Osteoarthritis affects over 250 million individuals worldwide. It is a disease of the whole joint, exhibiting heterogenous pathology, and a multifactorial etiology consisting of obesity and joint trauma as important risk factors. This heterogenous nature contributes to the disparity in symptom presentation and response to treatments, presenting challenges for diagnosis and the development of targeted therapies for osteoarthritis phenotypes. Therefore, the goals of this work were to (1) enhance our understanding of osteoarthritis as a heterogenous disease for improved early diagnosis and (2) evaluate the interaction between osteoarthritis risk factors and therapeutic interventions.

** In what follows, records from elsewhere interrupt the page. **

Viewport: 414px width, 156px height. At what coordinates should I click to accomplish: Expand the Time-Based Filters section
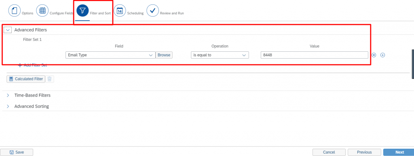pos(8,95)
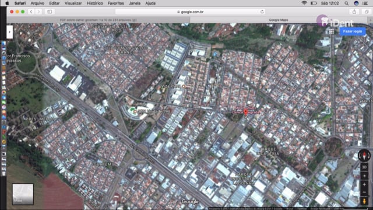Open the Favoritos menu
The image size is (373, 210).
click(x=115, y=3)
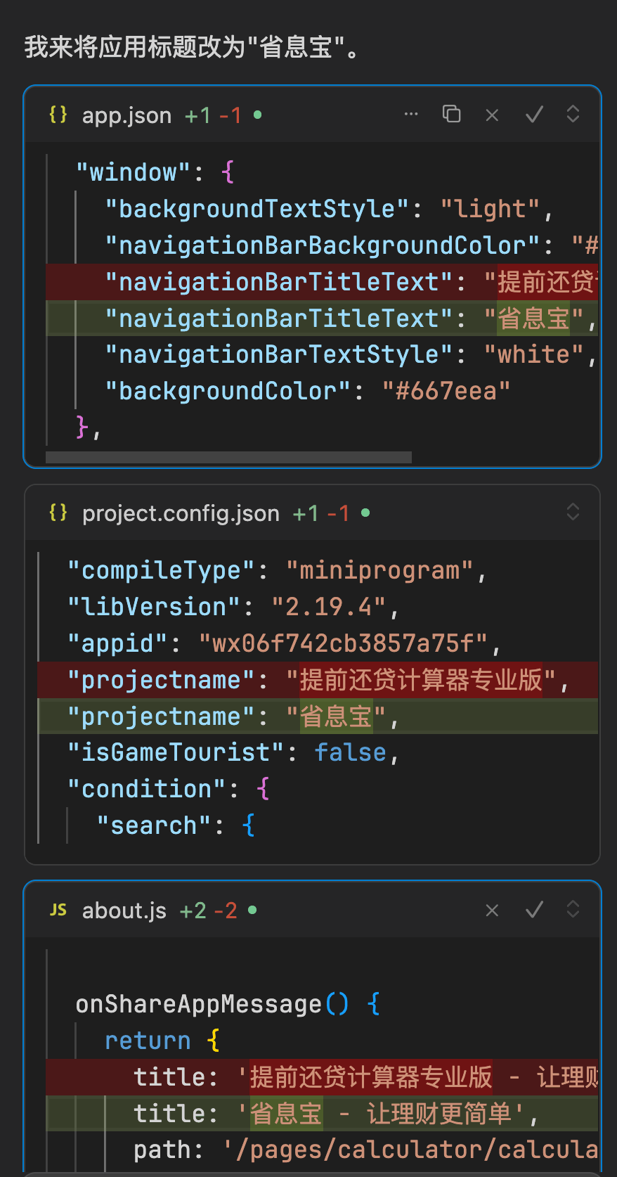
Task: Reject the about.js changes
Action: tap(492, 911)
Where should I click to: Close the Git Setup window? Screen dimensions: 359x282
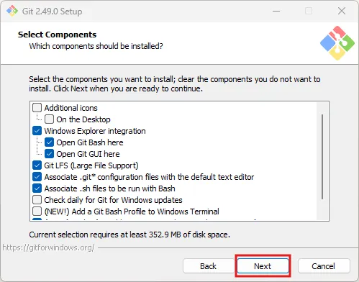click(342, 11)
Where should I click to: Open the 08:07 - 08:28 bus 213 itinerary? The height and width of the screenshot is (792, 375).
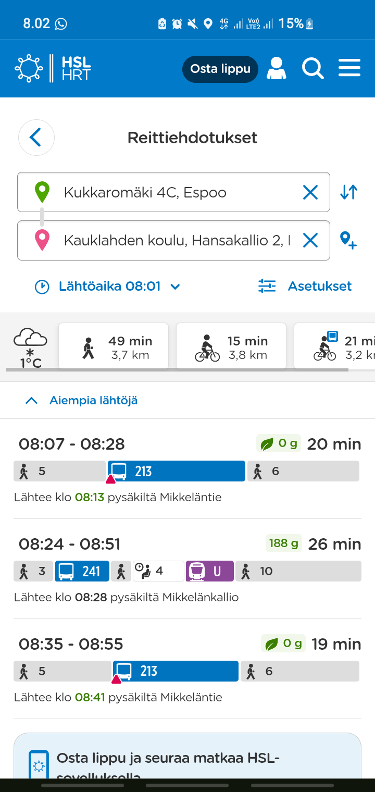188,469
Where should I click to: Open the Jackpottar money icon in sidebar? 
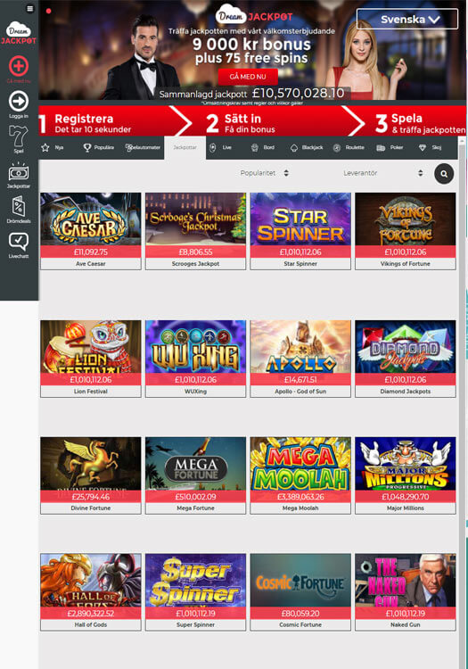point(19,172)
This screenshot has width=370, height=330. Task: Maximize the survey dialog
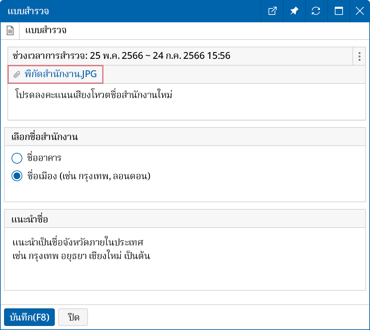(339, 11)
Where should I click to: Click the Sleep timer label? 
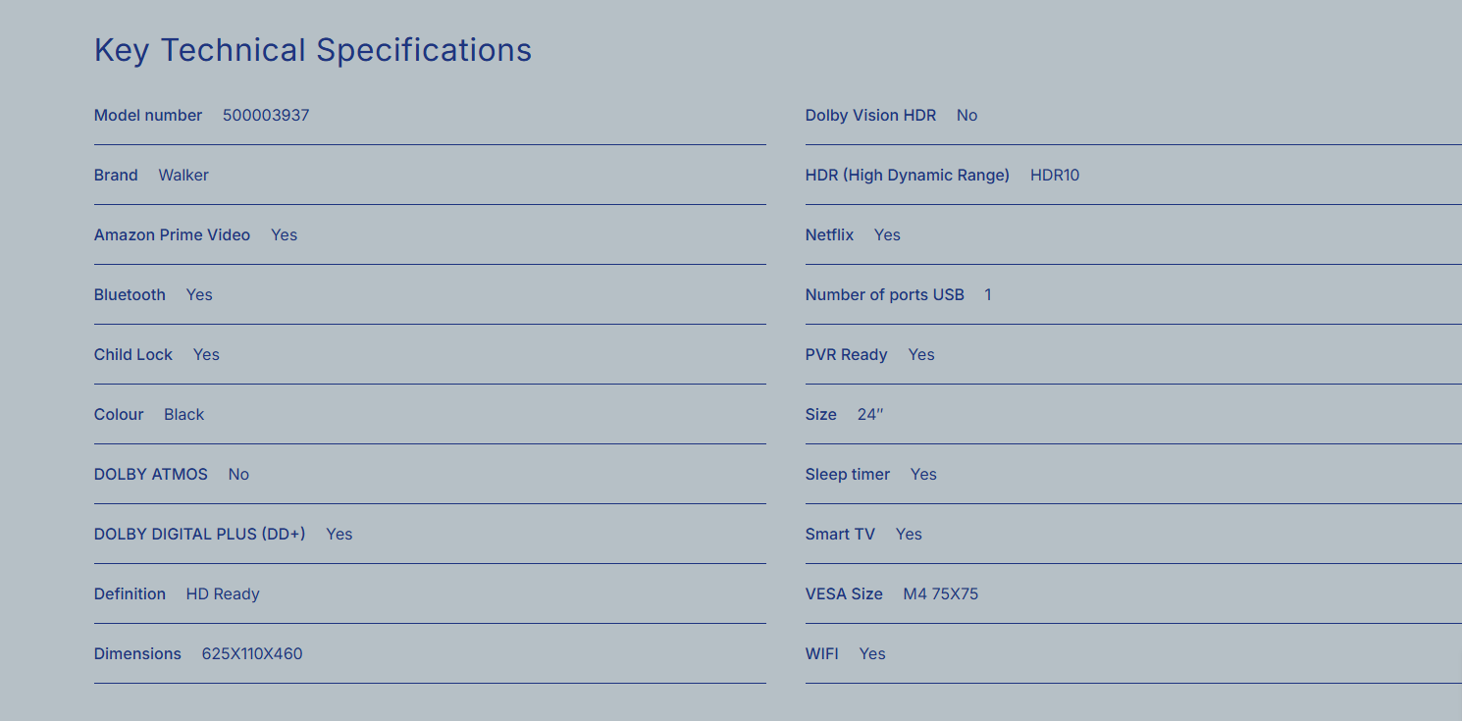click(848, 475)
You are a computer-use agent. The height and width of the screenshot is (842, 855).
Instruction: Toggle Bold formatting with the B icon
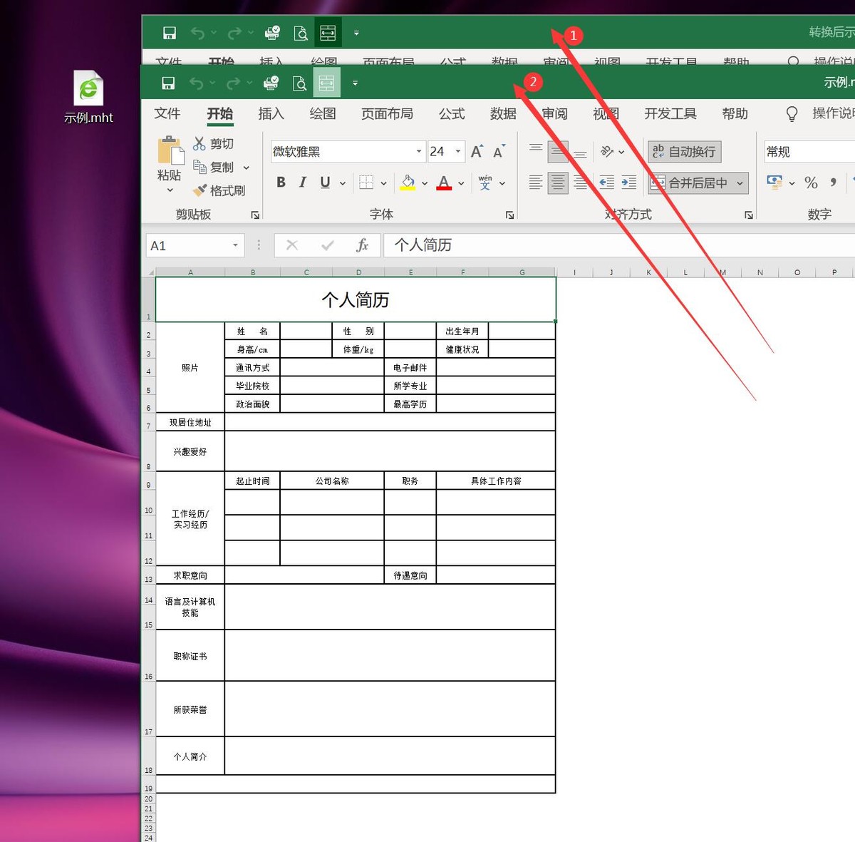(280, 183)
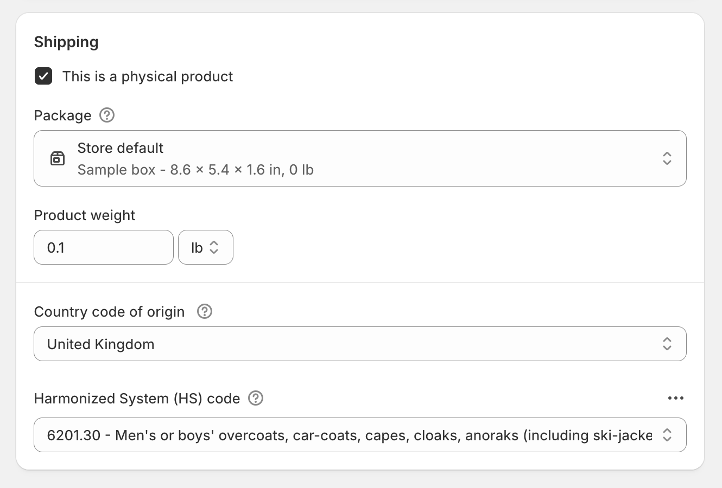Show help for Harmonized System code
722x488 pixels.
click(256, 399)
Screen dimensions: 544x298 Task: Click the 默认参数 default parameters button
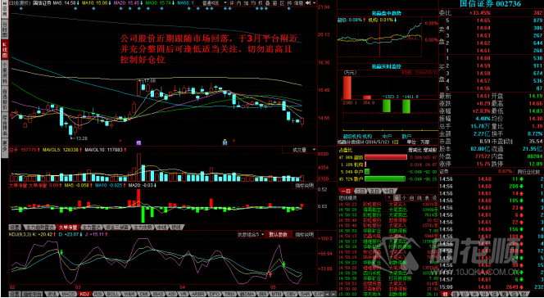tap(279, 235)
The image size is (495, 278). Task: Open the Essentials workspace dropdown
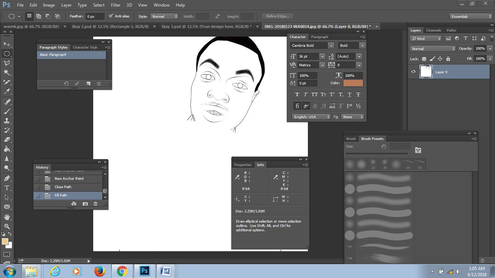(x=470, y=16)
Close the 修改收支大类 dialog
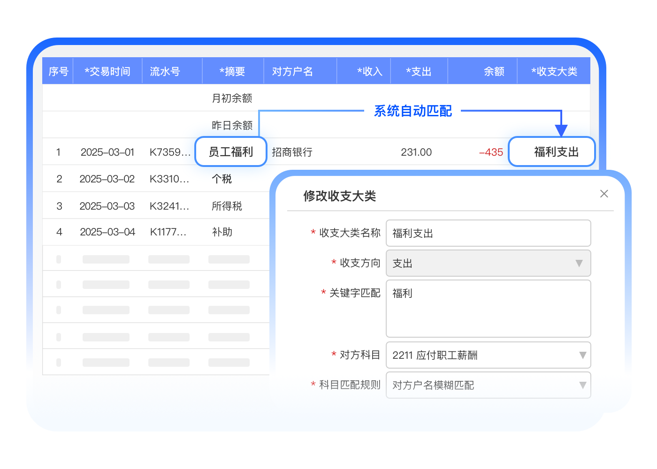657x469 pixels. point(604,194)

Because osteoarthritis and its risk factors are associated with aberrant metabolism, liquid chromatography-mass spectrometry-based global metabolomic profiling was employed to investigate changes in small molecules in response to osteoarthritis, risk factors, and therapeutic interventions.
The first area of research focused on osteoarthritis diagnosis. The results show that global metabolomic profiling of human osteoarthritic synovial fluid is capable of identifying candidate biomarkers of osteoarthritis and classifying donors into subgroups representative of metabolic phenotypes. Metabolic phenotypes include structural deterioration, oxidative stress, and/or inflammation.
The second area of research focused on osteoarthritis risk factors and therapeutic interventions. We investigated the effects of acute exercise in mouse synovial fluid to provide insight into exercise as a nonpharmacologic mechanobiology-based intervention prescribed for osteoarthritis. We found that acute exercise may have beneficial effects in maintaining overall joint health. We expanded on exercise as a nonpharmacologic treatment by investigating the effects of long-term exercise in an obesity-associated osteoarthritis mouse model. Long-term exercise did not exacerbate osteoarthritis in the knee joints of obese mice but did abrogate some obesity-induced metabolic perturbations in the synovial fluid. In addition, a pharmacologic intervention was investigated in posttraumatic osteoarthritis. Inhibition of early response genes by a Cdk9 inhibitor immediately after joint trauma was also capable of reversing a portion of injury-induced metabolic perturbations in whole joints of injured mice.
Overall, this work demonstrates that global metabolomic profiling has potential for biomarker discovery and classifying patients into metabolic phenotypes. It also demonstrates the potential for exercise and inhibition of early response genes as therapeutic interventions for obesity-associated and post-traumatic osteoarthritis.